• **CONSIGNES ÉCRITES**:
[A] D'après la lettre de Pierre Bayle, dans quelle ville Messieurs Le Gendre vont-ils apprendre à monter à cheval ?
[B] Recopiez le passage de la lettre de Pierre Bayle qui commence par « Voici mon tres » et se poursuit jusqu'à « en parlerai cy-dessous. ».

• **PASSAGE À LIRE**:
· · · · · · ·

Lettre 749 : Pierre Bayle à David Constant de Rebecque

A Rotterdam le 26/16 de juillet 1690

Voici mon tres cher Monsieur, la premiere occasion que je trouve de vous ecrire depuis que je manquai celle de Mr Arthaud frere de Mad le Falque [1], qui me rendit votre derniere le mois de septembre dernier [2]. Je vous ai deja marqué qu’il y a peu de gens qui aillent d’ici en Suisse [3], du moins j’en suis tres peu averti quoi que je m’en informe soigneusement. C’est la raison que j’ai attendu en vain plus de 10 mois une voie d’ami pour vous renouveller les assurances de ma sincere amitié, et de mon estime singuliere pour vous. J’en trouve aujourdhui une à mon souhait, et je m’en sers avec la plus grande joie du monde, et d’autant plus que non seulement je puis charger Messieurs Le Gendre  [4] (ils vont aprendre à monter à cheval à Geneve) d’un billet, mais aussi de quelques imprimez que nous avons depuis peu. Je vous en parlerai cy-dessous.

· · · · · · ·

• **EXTRAIT DE DONNÉES**:
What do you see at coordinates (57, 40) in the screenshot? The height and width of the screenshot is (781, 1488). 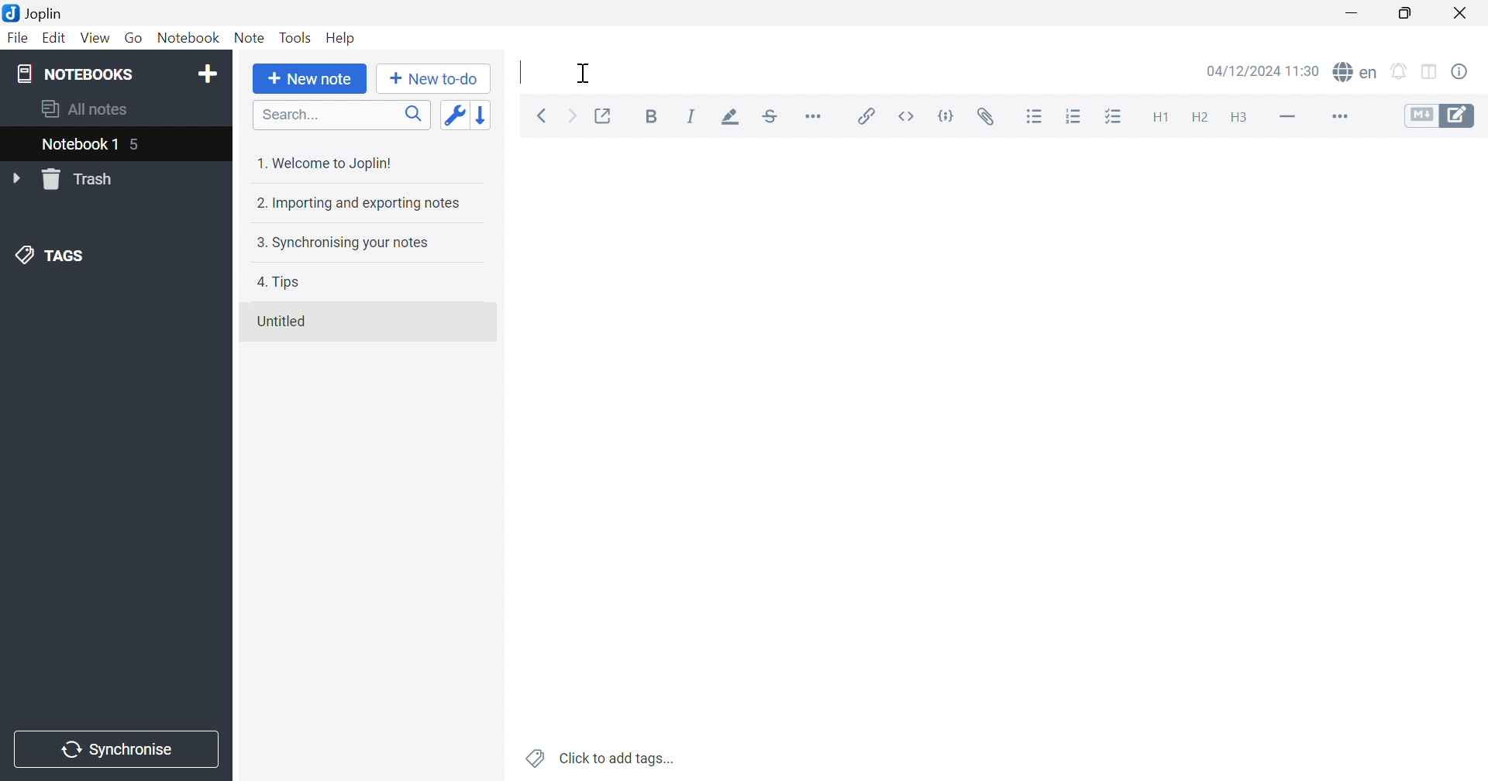 I see `Edit` at bounding box center [57, 40].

· · · · · · ·

• **RÉPONSES PAR CONSIGNE**:
[A] À Genève.

[B]
Voici mon tres cher Monsieur, la premiere occasion que je trouve de vous ecrire depuis que je manquai celle de Mr Arthaud frere de Mad le Falque [1], qui me rendit votre derniere le mois de septembre dernier [2]. Je vous ai deja marqué qu’il y a peu de gens qui aillent d’ici en Suisse [3], du moins j’en suis tres peu averti quoi que je m’en informe soigneusement. C’est la raison que j’ai attendu en vain plus de 10 mois une voie d’ami pour vous renouveller les assurances de ma sincere amitié, et de mon estime singuliere pour vous. J’en trouve aujourdhui une à mon souhait, et je m’en sers avec la plus grande joie du monde, et d’autant plus que non seulement je puis charger Messieurs Le Gendre  [4] (ils vont aprendre à monter à cheval à Geneve) d’un billet, mais aussi de quelques imprimez que nous avons depuis peu. Je vous en parlerai cy-dessous.